Oyendo estas cosas, todos los de la sinagoga se llenaron
de ira; y, levantándose, le arrojaron fuera de la ciudad, y le llevaron a una
altura escarpada del monte sobre el cual estaba edificada su ciudad, para
despeñarle. Pero Él, pasando por medio de ellos, se marchó.
Comentario: Rev. D. David AMADO i Fernández
(Barcelona, España).
Hoy se cumple esta escritura que acabáis de oír
Hoy, «se cumple esta escritura que acabáis de oír» (Lc
4,21). Con estas palabras, Jesús comenta en la sinagoga de Nazaret un texto del
profeta Isaías: «El Espíritu del Señor está sobre mí, porque me ha ungido» (Lc
4,18). Estas palabras tienen un sentido que sobrepasa el concreto momento
histórico en que fueron pronunciadas. El Espíritu Santo habita en plenitud en
Jesucristo, y es Él quien lo envía a los creyentes.
Pero, además, todas las palabras del Evangelio tienen una
actualidad eterna. Son eternas porque han sido pronunciadas por el Eterno, y
son actuales porque Dios hace que se cumplan en todos los tiempos. Cuando
escuchamos la Palabra de Dios, hemos de recibirla no como un discurso humano,
sino como una Palabra que tiene un poder transformador en nosotros. Dios no
habla a nuestros oídos, sino a nuestro corazón. Todo lo que dice está
profundamente lleno de sentido y de amor. La Palabra de Dios es una fuente
inextinguible de vida: «Es más lo que dejamos que lo que captamos, tal como
ocurre con los sedientos que beben en una fuente» (San Efrén). Sus palabras salen del corazón de Dios. Y, de ese
corazón, del seno de la Trinidad, vino Jesús —la Palabra del Padre— a los
hombres.

- Datos guardados:
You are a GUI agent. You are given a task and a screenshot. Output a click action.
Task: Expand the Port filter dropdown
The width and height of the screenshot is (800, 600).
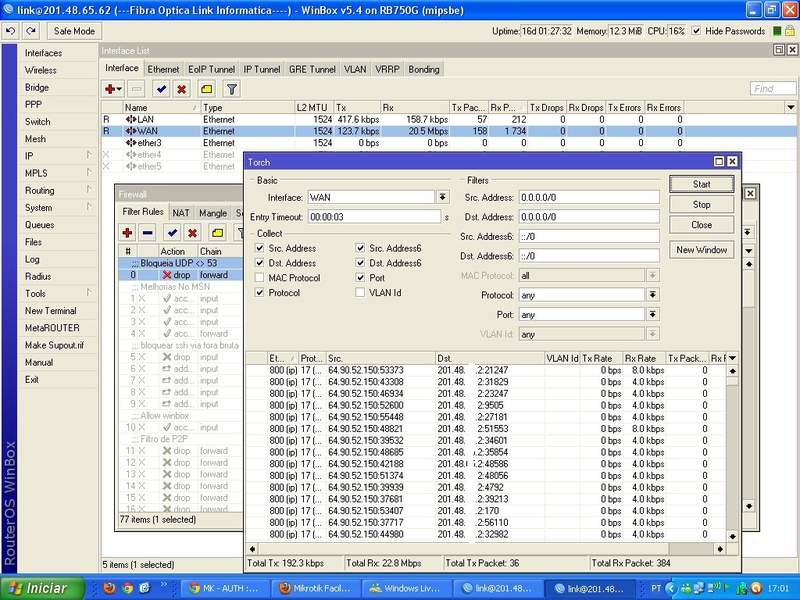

- Ejercicio propuesto:
¿Concuerdan con el pasaje seleccionado las afirmaciones (a), (b) y (c)? Contesta sí o no a cada una y cita literalmente las palabras del pasaje que lo deciden.
(a) Jesús comenta en la sinagoga de Nazaret un texto del profeta Isaías.
(b) Dios habla a nuestros oídos.
(c) Los de la sinagoga logran despeñar a Jesús desde el monte.

- Respuesta completa:
(a) Sí: «Con estas palabras, Jesús comenta en la sinagoga de Nazaret un texto del profeta Isaías».
(b) No: «Dios no habla a nuestros oídos, sino a nuestro corazón».
(c) No: «Pero Él, pasando por medio de ellos, se marchó».